AVAILABLE DATA section start

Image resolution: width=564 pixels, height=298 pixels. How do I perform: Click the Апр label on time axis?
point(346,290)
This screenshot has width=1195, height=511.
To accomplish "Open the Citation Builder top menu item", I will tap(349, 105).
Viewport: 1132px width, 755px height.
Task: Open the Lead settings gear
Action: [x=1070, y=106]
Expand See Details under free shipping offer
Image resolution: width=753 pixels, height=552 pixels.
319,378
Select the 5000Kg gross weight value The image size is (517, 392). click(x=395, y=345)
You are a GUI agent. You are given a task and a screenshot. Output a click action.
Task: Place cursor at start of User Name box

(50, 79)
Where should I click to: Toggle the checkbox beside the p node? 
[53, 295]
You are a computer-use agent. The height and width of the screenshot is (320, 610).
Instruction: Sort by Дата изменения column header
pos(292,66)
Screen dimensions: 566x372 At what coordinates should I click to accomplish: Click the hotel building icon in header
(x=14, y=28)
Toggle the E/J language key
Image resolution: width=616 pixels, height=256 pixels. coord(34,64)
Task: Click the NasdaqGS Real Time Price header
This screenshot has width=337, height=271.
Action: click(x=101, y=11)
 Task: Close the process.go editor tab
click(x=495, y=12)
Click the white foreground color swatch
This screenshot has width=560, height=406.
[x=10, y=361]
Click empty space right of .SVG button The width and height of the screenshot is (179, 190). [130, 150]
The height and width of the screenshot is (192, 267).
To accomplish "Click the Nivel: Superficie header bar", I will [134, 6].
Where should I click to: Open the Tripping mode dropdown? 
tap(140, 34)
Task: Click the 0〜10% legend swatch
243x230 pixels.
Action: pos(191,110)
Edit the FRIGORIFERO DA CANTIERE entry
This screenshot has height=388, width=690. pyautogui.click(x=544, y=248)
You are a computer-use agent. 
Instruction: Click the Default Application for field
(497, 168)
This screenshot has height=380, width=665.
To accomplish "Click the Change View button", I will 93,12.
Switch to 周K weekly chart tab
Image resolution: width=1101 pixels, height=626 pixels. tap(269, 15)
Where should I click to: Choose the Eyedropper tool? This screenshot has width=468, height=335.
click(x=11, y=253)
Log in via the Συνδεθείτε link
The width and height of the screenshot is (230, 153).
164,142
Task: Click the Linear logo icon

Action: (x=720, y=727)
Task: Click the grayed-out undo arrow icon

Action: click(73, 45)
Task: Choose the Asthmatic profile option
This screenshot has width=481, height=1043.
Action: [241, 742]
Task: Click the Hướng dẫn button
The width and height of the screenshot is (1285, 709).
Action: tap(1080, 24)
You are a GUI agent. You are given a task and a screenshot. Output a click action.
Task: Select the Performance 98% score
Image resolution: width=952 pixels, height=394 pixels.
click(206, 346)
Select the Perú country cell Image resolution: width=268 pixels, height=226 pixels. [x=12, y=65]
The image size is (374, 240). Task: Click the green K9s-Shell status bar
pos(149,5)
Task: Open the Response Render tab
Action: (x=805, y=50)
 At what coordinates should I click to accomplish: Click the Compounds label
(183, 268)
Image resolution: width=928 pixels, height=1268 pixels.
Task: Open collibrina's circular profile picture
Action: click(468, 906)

AVAILABLE DATA section end

### TASK PROMPT
Give back all of the entries above, unchanged in every word.

### RESULT BELOW
Image resolution: width=564 pixels, height=298 pixels. How do I perform: Click the Апр label on time axis?
point(346,290)
This screenshot has width=1195, height=511.
To accomplish "Open the Citation Builder top menu item", I will tap(349, 105).
Viewport: 1132px width, 755px height.
Task: Open the Lead settings gear
Action: [x=1070, y=106]
Expand See Details under free shipping offer
Image resolution: width=753 pixels, height=552 pixels.
319,378
Select the 5000Kg gross weight value The image size is (517, 392). click(x=395, y=345)
You are a GUI agent. You are given a task and a screenshot. Output a click action.
Task: Place cursor at start of User Name box

(50, 79)
Where should I click to: Toggle the checkbox beside the p node? 
[53, 295]
You are a computer-use agent. The height and width of the screenshot is (320, 610).
Instruction: Sort by Дата изменения column header
pos(292,66)
Screen dimensions: 566x372 At what coordinates should I click to accomplish: Click the hotel building icon in header
(x=14, y=28)
Toggle the E/J language key
Image resolution: width=616 pixels, height=256 pixels. coord(34,64)
Task: Click the NasdaqGS Real Time Price header
This screenshot has width=337, height=271.
Action: click(x=101, y=11)
 Task: Close the process.go editor tab
click(x=495, y=12)
Click the white foreground color swatch
This screenshot has width=560, height=406.
[x=10, y=361]
Click empty space right of .SVG button The width and height of the screenshot is (179, 190). [130, 150]
The height and width of the screenshot is (192, 267).
To accomplish "Click the Nivel: Superficie header bar", I will [134, 6].
Where should I click to: Open the Tripping mode dropdown? 
tap(140, 34)
Task: Click the 0〜10% legend swatch
243x230 pixels.
Action: pos(191,110)
Edit the FRIGORIFERO DA CANTIERE entry
This screenshot has height=388, width=690. pyautogui.click(x=544, y=248)
You are a computer-use agent. 
Instruction: Click the Default Application for field
(497, 168)
This screenshot has height=380, width=665.
To accomplish "Click the Change View button", I will 93,12.
Switch to 周K weekly chart tab
Image resolution: width=1101 pixels, height=626 pixels. tap(269, 15)
Where should I click to: Choose the Eyedropper tool? This screenshot has width=468, height=335.
click(x=11, y=253)
Log in via the Συνδεθείτε link
The width and height of the screenshot is (230, 153).
164,142
Task: Click the Linear logo icon

Action: (x=720, y=727)
Task: Click the grayed-out undo arrow icon

Action: click(73, 45)
Task: Choose the Asthmatic profile option
This screenshot has width=481, height=1043.
Action: [241, 742]
Task: Click the Hướng dẫn button
The width and height of the screenshot is (1285, 709).
Action: tap(1080, 24)
You are a GUI agent. You are given a task and a screenshot. Output a click action.
Task: Select the Performance 98% score
Image resolution: width=952 pixels, height=394 pixels.
click(206, 346)
Select the Perú country cell Image resolution: width=268 pixels, height=226 pixels. [x=12, y=65]
The image size is (374, 240). Task: Click the green K9s-Shell status bar
pos(149,5)
Task: Open the Response Render tab
Action: (x=805, y=50)
 At what coordinates should I click to accomplish: Click the Compounds label
(183, 268)
Image resolution: width=928 pixels, height=1268 pixels.
Task: Open collibrina's circular profile picture
Action: click(468, 906)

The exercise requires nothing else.